● **What the task asks**
Please restate each line of the data that follows word for word, skipping any image.

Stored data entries
>>>

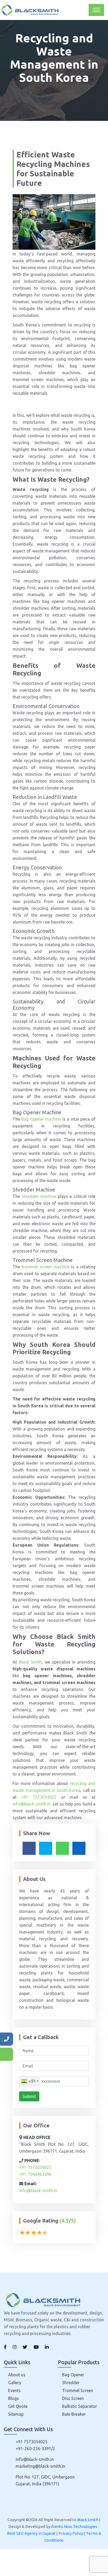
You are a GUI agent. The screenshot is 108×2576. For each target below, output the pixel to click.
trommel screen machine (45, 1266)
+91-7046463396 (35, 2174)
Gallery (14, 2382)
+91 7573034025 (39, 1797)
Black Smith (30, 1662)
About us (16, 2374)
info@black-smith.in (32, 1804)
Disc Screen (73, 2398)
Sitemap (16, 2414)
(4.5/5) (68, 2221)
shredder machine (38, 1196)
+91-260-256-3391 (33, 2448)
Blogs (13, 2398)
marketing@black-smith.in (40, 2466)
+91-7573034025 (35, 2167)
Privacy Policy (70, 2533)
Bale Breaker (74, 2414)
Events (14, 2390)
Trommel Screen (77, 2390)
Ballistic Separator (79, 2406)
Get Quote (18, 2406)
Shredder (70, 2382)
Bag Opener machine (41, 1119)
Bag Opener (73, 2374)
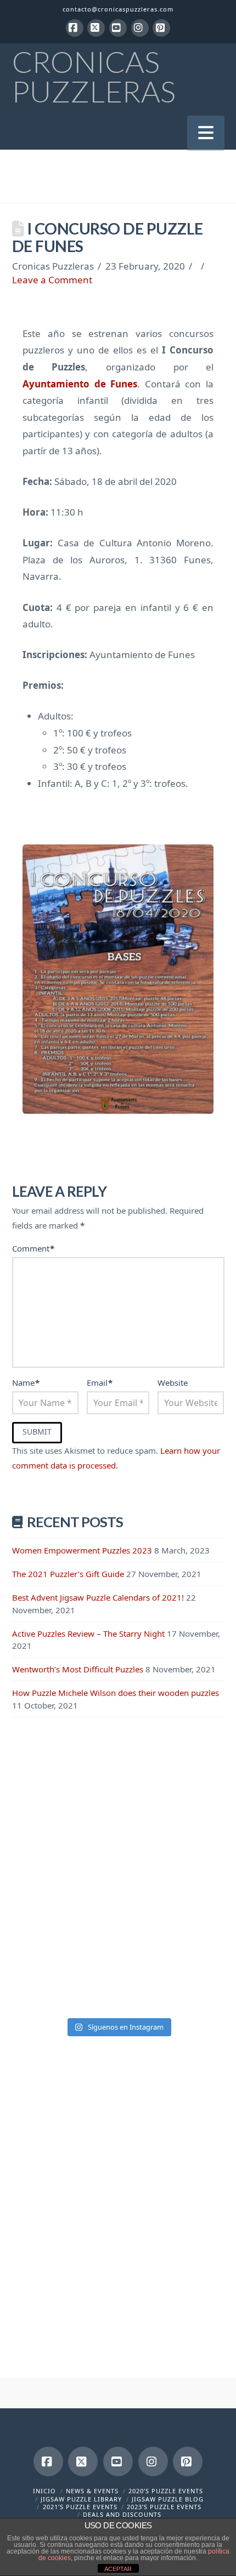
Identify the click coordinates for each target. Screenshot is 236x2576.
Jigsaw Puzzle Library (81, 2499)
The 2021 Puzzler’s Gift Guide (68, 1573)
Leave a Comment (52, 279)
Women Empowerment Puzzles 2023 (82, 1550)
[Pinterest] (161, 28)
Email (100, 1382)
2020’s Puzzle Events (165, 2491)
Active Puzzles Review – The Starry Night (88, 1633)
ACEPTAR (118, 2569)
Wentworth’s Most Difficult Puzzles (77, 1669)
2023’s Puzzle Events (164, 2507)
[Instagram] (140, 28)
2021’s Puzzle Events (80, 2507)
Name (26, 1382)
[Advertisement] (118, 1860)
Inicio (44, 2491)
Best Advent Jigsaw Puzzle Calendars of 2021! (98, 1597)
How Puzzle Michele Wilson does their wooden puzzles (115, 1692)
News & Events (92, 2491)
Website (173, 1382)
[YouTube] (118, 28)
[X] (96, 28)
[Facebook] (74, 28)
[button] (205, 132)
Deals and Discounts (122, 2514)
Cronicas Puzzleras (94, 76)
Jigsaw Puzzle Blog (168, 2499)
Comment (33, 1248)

<<<

● **Task output**
You are a GUI agent. The screenshot is 108×2576. For each target below, output the pixel to click.
trommel screen machine (45, 1266)
+91-7046463396 (35, 2174)
Gallery (14, 2382)
+91 7573034025 (39, 1797)
Black Smith (30, 1662)
About us (16, 2374)
info@black-smith.in (32, 1804)
Disc Screen (73, 2398)
Sitemap (16, 2414)
(4.5/5) (68, 2221)
shredder machine (38, 1196)
+91-260-256-3391 (33, 2448)
Blogs (13, 2398)
marketing@black-smith.in (40, 2466)
+91-7573034025 (35, 2167)
Privacy Policy (70, 2533)
Bale Breaker (74, 2414)
Events (14, 2390)
Trommel Screen (77, 2390)
Ballistic Separator (79, 2406)
Get Quote (18, 2406)
Shredder (70, 2382)
Bag Opener machine (41, 1119)
Bag Opener (73, 2374)
Identify the click coordinates for each target. Screenshot is 236x2576.
Jigsaw Puzzle Library (81, 2499)
The 2021 Puzzler’s Gift Guide (68, 1573)
Leave a Comment (52, 279)
Women Empowerment Puzzles 2023 (82, 1550)
[Pinterest] (161, 28)
Email (100, 1382)
2020’s Puzzle Events (165, 2491)
Active Puzzles Review – The Starry Night (88, 1633)
ACEPTAR (118, 2569)
Wentworth’s Most Difficult Puzzles (77, 1669)
2023’s Puzzle Events (164, 2507)
[Instagram] (140, 28)
2021’s Puzzle Events (80, 2507)
Name (26, 1382)
[Advertisement] (118, 1860)
Inicio (44, 2491)
Best Advent Jigsaw Puzzle Calendars of 2021! (98, 1597)
How Puzzle Michele Wilson does their wooden puzzles (115, 1692)
News & Events (92, 2491)
Website (173, 1382)
[YouTube] (118, 28)
[X] (96, 28)
[Facebook] (74, 28)
[button] (205, 132)
Deals and Discounts (122, 2514)
Cronicas Puzzleras (94, 76)
Jigsaw Puzzle Blog (168, 2499)
Comment (33, 1248)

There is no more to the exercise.